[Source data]
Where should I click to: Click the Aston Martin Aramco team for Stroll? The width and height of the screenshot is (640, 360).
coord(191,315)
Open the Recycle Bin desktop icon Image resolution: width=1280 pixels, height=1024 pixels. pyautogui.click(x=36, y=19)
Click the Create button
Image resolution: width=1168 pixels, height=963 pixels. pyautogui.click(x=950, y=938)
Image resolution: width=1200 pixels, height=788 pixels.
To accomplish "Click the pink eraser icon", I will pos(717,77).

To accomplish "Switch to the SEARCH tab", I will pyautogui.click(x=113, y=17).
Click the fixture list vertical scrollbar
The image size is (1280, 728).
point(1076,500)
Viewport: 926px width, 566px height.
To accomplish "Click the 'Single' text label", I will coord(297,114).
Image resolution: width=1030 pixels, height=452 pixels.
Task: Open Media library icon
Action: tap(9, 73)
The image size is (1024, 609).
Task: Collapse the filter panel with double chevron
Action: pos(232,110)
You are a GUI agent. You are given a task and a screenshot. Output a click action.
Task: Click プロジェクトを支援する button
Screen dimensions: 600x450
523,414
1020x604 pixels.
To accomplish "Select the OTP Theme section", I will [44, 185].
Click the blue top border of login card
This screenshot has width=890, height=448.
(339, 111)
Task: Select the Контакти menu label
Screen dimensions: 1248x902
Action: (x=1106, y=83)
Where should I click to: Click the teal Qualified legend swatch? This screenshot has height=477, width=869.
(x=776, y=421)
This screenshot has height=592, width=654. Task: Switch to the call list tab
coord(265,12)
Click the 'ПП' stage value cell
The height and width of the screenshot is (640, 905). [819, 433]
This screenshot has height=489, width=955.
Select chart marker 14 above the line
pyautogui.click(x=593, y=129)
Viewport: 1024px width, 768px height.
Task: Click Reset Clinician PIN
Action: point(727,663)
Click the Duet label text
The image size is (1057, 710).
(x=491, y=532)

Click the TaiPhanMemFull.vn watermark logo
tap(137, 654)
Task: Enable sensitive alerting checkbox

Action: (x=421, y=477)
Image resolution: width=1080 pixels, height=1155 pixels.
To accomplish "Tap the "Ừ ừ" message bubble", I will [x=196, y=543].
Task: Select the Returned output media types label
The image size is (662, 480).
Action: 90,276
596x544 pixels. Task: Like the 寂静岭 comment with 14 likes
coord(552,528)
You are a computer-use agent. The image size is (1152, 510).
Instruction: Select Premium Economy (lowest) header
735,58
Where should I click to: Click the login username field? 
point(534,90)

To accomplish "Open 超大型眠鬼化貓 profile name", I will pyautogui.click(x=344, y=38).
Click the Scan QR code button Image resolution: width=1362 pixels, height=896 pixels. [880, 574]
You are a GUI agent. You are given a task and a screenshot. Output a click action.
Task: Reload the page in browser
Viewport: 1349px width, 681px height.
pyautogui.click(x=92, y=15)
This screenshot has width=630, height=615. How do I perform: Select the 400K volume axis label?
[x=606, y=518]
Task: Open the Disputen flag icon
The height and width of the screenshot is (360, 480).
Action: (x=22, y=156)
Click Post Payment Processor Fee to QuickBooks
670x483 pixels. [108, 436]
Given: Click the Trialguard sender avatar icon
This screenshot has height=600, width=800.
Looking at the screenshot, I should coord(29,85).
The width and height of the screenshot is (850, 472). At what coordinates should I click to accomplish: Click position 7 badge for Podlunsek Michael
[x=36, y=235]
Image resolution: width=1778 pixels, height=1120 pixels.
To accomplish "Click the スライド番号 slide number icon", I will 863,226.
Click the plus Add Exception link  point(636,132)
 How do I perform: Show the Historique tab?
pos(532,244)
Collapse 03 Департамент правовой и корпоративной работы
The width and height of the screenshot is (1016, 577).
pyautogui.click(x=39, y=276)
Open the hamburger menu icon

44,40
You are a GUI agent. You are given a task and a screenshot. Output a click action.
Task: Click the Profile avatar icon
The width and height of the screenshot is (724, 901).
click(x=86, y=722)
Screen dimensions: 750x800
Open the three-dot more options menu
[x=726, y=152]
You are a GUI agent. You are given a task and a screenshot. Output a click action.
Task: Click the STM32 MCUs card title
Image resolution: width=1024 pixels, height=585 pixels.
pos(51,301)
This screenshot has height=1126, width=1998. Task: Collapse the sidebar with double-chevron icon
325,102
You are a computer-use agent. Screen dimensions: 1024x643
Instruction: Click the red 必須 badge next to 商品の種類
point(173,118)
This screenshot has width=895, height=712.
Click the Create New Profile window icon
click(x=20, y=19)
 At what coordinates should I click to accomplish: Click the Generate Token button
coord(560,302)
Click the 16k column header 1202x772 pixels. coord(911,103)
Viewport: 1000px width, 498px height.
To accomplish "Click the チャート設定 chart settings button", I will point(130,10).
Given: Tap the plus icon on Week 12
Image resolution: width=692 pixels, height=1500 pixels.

▸ **Task item**
Copy out the lines above that hold the string "computer".

▸ **Answer to this exercise**
You are a computer-use agent. The image size is (1152, 510).
You are a computer-use agent. Screen dimensions: 1024x643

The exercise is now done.